## Given records:
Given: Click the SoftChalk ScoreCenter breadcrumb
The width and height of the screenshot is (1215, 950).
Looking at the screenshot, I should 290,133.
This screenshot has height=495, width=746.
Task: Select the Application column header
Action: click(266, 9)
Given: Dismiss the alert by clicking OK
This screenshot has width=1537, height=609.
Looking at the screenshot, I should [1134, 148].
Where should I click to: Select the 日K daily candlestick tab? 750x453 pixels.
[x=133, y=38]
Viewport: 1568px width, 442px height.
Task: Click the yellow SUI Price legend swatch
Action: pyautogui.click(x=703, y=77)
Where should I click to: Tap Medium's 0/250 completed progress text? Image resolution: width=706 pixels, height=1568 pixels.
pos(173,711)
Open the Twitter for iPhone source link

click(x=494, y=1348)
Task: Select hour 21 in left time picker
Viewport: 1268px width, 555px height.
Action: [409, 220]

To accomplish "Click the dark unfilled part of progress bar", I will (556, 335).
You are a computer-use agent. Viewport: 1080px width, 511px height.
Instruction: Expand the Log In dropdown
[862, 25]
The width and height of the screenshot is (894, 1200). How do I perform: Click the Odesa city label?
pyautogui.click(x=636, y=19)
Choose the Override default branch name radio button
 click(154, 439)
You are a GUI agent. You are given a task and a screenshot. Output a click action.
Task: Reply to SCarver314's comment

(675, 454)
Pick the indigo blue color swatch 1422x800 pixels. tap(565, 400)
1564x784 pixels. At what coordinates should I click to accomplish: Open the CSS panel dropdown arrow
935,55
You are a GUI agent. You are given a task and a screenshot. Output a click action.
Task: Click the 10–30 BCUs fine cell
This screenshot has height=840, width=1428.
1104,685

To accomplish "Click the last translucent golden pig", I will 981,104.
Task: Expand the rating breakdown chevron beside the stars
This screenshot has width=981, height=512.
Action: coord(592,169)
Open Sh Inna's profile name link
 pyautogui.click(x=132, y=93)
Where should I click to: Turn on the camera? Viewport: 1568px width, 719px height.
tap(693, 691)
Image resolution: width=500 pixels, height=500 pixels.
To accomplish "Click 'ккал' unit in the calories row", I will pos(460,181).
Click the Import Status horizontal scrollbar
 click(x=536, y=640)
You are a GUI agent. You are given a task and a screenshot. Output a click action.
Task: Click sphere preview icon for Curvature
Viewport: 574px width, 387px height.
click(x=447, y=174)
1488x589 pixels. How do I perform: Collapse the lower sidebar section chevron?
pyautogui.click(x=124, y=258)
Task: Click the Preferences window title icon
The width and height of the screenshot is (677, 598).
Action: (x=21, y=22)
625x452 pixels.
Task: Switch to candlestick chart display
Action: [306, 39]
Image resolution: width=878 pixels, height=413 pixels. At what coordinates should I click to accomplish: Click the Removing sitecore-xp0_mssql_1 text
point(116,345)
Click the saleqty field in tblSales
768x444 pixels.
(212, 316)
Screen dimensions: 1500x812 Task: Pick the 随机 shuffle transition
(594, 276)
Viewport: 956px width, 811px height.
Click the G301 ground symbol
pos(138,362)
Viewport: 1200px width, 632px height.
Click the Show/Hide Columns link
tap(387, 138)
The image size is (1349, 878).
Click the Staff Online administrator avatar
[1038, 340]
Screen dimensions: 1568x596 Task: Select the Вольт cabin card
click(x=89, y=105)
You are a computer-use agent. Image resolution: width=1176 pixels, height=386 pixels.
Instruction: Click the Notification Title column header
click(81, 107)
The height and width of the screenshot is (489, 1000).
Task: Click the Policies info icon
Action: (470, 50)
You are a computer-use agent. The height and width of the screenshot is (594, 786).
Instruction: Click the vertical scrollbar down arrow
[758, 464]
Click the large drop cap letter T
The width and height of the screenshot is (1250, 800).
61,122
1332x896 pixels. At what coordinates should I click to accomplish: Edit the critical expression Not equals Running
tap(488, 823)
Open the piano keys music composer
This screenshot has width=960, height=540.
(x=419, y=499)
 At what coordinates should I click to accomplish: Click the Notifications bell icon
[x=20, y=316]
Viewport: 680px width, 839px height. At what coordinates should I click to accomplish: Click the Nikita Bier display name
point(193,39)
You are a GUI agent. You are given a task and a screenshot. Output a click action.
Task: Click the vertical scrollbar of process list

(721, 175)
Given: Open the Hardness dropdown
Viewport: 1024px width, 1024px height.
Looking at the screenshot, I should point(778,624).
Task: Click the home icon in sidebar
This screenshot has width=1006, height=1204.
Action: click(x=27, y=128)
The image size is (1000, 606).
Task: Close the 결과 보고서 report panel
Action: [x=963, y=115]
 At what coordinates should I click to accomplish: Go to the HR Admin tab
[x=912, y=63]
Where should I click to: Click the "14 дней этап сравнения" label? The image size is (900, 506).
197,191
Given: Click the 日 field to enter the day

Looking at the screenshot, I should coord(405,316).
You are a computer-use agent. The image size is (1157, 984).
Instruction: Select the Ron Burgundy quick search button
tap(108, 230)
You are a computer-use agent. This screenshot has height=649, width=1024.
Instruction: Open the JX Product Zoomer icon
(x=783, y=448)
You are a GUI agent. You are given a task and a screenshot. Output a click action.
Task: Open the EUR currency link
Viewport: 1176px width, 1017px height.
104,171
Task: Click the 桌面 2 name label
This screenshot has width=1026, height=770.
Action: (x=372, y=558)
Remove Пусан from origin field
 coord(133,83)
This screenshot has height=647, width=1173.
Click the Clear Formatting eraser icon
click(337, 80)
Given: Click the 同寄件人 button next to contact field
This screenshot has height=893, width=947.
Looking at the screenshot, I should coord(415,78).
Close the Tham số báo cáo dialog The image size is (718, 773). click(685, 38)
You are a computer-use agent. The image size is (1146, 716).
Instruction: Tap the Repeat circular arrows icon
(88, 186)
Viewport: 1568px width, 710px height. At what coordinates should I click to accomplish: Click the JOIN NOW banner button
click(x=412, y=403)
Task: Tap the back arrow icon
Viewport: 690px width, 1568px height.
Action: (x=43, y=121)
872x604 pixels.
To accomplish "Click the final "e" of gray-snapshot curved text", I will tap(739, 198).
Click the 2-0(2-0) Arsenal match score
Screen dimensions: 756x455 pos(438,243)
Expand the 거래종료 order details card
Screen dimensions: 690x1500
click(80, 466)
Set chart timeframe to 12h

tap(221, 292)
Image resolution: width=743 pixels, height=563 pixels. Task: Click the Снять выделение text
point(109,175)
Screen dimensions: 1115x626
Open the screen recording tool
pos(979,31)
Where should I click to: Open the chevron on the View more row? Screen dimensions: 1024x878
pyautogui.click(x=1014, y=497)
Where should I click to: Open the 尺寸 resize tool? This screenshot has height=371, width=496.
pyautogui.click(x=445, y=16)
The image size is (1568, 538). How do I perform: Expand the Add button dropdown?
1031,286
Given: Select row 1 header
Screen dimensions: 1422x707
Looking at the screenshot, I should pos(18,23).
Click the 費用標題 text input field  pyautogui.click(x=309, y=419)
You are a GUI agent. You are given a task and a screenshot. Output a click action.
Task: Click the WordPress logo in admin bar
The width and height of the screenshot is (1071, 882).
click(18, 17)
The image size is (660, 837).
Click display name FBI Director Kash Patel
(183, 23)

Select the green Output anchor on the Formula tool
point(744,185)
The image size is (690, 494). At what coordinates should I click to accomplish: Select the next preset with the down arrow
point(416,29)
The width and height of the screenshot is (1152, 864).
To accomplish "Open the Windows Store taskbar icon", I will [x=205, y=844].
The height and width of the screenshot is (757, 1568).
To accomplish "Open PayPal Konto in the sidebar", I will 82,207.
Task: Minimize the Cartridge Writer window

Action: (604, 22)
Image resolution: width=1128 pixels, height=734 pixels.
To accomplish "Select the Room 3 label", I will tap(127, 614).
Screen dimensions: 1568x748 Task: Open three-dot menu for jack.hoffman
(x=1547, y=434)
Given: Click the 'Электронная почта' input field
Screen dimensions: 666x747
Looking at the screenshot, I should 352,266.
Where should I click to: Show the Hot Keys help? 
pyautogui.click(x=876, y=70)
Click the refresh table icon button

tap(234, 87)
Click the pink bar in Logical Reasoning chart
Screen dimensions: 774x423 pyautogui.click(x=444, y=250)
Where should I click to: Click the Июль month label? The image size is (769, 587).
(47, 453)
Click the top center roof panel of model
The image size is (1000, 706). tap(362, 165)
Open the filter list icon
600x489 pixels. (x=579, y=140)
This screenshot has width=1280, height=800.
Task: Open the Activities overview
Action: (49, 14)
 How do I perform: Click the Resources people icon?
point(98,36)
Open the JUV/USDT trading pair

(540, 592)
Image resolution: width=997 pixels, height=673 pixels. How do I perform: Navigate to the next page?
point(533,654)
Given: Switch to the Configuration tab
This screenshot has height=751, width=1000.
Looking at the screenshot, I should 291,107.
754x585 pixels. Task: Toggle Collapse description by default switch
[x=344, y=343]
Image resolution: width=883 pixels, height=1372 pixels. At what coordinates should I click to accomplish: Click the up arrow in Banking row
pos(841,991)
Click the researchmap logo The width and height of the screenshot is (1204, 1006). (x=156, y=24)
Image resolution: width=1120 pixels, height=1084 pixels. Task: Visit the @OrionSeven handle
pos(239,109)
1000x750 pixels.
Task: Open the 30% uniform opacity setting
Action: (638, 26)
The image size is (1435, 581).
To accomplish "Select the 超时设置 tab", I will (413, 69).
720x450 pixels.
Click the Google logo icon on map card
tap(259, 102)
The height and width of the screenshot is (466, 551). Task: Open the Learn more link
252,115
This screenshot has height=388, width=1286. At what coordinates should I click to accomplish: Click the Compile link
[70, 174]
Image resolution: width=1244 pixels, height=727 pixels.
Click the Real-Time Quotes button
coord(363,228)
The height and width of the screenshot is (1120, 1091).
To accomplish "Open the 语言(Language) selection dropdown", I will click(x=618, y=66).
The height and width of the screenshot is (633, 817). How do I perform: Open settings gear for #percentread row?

## Activity:
Retype exactly the lines from the one containing "How do I perform: Click the Resources" through the last line of the records above, including both.

## Response to this task:
 How do I perform: Click the Resources people icon?
point(98,36)
Open the JUV/USDT trading pair

(540, 592)
Image resolution: width=997 pixels, height=673 pixels. How do I perform: Navigate to the next page?
point(533,654)
Given: Switch to the Configuration tab
This screenshot has height=751, width=1000.
Looking at the screenshot, I should 291,107.
754x585 pixels. Task: Toggle Collapse description by default switch
[x=344, y=343]
Image resolution: width=883 pixels, height=1372 pixels. At what coordinates should I click to accomplish: Click the up arrow in Banking row
pos(841,991)
Click the researchmap logo The width and height of the screenshot is (1204, 1006). (x=156, y=24)
Image resolution: width=1120 pixels, height=1084 pixels. Task: Visit the @OrionSeven handle
pos(239,109)
1000x750 pixels.
Task: Open the 30% uniform opacity setting
Action: (638, 26)
The image size is (1435, 581).
To accomplish "Select the 超时设置 tab", I will (413, 69).
720x450 pixels.
Click the Google logo icon on map card
tap(259, 102)
The height and width of the screenshot is (466, 551). Task: Open the Learn more link
252,115
This screenshot has height=388, width=1286. At what coordinates should I click to accomplish: Click the Compile link
[70, 174]
Image resolution: width=1244 pixels, height=727 pixels.
Click the Real-Time Quotes button
coord(363,228)
The height and width of the screenshot is (1120, 1091).
To accomplish "Open the 语言(Language) selection dropdown", I will click(x=618, y=66).
The height and width of the screenshot is (633, 817). How do I perform: Open settings gear for #percentread row?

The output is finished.